- [Work instruction]
Search the records for the word "will" and report each line that has it.

- [Available data]
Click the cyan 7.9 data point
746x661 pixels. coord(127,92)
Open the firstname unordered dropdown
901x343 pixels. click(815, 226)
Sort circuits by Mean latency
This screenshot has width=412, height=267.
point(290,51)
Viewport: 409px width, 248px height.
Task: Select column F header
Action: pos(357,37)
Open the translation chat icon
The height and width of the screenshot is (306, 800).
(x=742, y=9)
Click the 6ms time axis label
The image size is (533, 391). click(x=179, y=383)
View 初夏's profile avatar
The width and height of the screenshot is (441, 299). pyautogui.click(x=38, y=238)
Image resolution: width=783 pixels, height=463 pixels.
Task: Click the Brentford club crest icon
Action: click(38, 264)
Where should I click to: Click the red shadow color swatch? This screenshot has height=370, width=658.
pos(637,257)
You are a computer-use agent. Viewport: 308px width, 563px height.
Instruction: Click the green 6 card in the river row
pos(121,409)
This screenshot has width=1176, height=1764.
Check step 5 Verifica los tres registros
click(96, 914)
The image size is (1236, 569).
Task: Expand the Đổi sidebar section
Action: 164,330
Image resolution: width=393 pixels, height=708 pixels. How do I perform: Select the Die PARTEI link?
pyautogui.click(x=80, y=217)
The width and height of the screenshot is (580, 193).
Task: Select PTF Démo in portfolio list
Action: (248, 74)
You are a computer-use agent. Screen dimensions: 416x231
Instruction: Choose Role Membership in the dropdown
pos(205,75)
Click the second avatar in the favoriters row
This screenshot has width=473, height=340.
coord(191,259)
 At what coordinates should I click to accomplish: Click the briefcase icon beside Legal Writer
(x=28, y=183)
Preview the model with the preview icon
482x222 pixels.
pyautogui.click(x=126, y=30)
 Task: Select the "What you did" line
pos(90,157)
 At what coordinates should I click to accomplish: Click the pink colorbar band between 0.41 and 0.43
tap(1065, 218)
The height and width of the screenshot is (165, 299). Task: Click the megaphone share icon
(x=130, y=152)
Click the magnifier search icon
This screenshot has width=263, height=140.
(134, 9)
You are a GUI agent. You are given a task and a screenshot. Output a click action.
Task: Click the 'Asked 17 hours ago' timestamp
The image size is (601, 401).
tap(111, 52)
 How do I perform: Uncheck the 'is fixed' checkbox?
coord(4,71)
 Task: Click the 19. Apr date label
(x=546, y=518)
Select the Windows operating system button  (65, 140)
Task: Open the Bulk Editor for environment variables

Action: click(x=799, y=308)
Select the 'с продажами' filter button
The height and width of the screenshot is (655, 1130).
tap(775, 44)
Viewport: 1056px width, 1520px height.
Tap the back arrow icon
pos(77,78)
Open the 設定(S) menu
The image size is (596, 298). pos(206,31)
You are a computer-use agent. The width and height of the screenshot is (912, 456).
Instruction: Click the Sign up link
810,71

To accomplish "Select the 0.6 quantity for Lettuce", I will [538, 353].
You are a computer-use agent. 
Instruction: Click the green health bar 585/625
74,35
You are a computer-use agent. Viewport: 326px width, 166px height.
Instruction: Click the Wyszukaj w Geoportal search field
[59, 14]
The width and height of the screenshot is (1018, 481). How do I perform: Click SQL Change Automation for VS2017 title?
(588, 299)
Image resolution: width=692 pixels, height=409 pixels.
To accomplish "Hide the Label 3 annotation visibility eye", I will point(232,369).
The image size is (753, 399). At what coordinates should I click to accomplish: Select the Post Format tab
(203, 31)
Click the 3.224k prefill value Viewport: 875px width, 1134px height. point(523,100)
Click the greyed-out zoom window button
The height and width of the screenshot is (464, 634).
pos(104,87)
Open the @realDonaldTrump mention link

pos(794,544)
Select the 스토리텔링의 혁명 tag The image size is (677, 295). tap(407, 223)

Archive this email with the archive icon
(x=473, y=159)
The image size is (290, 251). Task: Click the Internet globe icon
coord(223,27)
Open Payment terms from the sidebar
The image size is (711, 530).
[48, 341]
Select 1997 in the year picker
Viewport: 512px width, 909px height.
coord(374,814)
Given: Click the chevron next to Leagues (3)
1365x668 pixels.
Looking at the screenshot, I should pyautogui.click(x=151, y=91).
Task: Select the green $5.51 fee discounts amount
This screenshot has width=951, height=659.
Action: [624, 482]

- [Final answer]
To accomplish "Select the 0.6 quantity for Lettuce", I will [538, 353].
To accomplish "Hide the Label 3 annotation visibility eye", I will point(232,369).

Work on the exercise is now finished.